“They want the oil/but they don’t want the people,” Jayne Cortez declaimed over and over again, her inflections expressing frank assessment, sheer disbelief, scathing cynicism and many nuances in between, without ever stipulating who “they” or “the people” are. She didn’t have to, we all knew. It was Saturday night at Sistas’ Place, a storefront coffeehouse in the black Brooklyn neighborhood Bedford-Stuyvesant, where poetry reflects the inseparability of the personal and the political.
Managed for the past 11 years by trumpeter Ahmed Abdullah, formerly of Sun Ra’s Arkestra and a bandleader in his own right, Sista’s place is an underfinanced defacto community art center which fulfills a special niche in a reputedly hard neighborhood by offering a warm and respectable platform to some arguably radical ideas. Situated at Nostrand and Jefferson Street, a broadside on Sistas’ window denounces Thomas Jefferson as a racist child abuser. Upcoming programs include a screening of The Battle of Algiers and an appearance by writers Amina and Amiri Baraka, who to my mind sometimes overdoes polemics in pursuit of “social justice.”
I heard Amiri Baraka — author of the invaluable book Blues People in the 1963 when he was known as Leroi Jones — at the Guelph Jazz Festival last September, and was not convinced by his rants. Jayne Cortez’s work strikes me as truer poetry, her fierce analysis cutting to the bone on many significant issues.
Not particularly physically imposing and typically dressed in colorful but comfortably conservative multikulti mufti, Ms. Cortez doesn’t “sing,” if singing means aiming for tonal pitches and melodic phrasing. However, with piercing diction, a penetrating gaze and her still body taut with energy, she wrings words for their juice and clarity. Among her tools are relentless repetition and microtonal variations (“Where are you going? Where have you been? Where are you going? Where have you been?”), sharp metaphor (“Jazz is the African heart-transplant/that keeps on keeping Western music alive”), subtly profound musicality (in reference to Rwanda: “the sound of dying/and the song of not-knowing”), and/or extreme but not illogical logic (“Violence, violence, violence — give it up if you don’t really want it”).
At Sistas’, her son Denardo Coleman drummed hard ’round’n’bout the beat, while alto saxophonist T.K. Blue keened gleaming complementary phrases. Jayne Cortez is as strong-voiced on the page (see her collection The Firespitters, bands usually driven by Denardo and populated by musicians steeped in the unique musical ways of his father and her long-ago ex-husband Ornette Coleman. She is a poet, yes, an intense worker of words, but her uncompromising vision would be resonant even if it were delivered more prosaically.
Thirty-five or so people are a crowd as Sistas’, and there were about that many attendees to hear Ms.
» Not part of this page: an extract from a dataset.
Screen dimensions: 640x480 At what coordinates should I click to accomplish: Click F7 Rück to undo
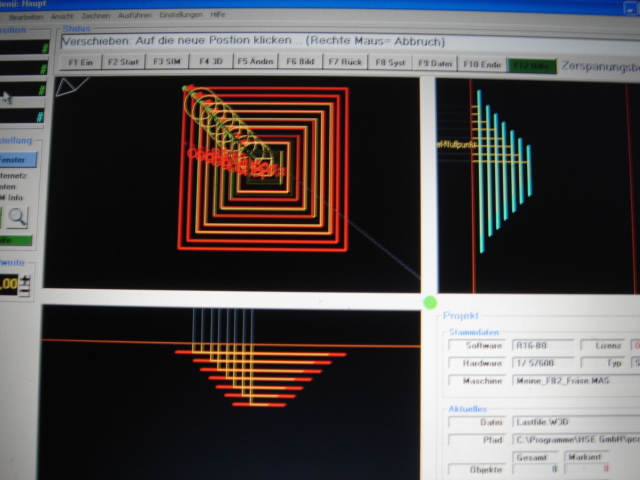[345, 62]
Cortez. At the handful of small tables were newly-wed bassist Henry Grimes and Art Attack! editor-publisher Margaret Davis (I’ve profiled them in the April issue of The Wire), publisher-editor JoAnn Cheatham of the fledgling magazine Pure Jazz (headlined: “African American Classical Music”), a woman who introduced herself as reedsman James Spaulding’s wife of 45 years and at least one 20-something couple on a date. Abdullah hung in back with his wife at the small water-soda-wine bar, and mentioned their six-year-old daughter often runs through the coffeehouse, at ease with the people and thoughts expressed. The operation persists on a shoestring, with occasional grants from funders such as the cable station BET (Black Entertainment Television).
“I’m taking the blues back home/to where the blues stealers won’t go,” Jayne Cortez intoned. It was good to visit a place where the blues is at home with jazz, poetry, the personal and political, too.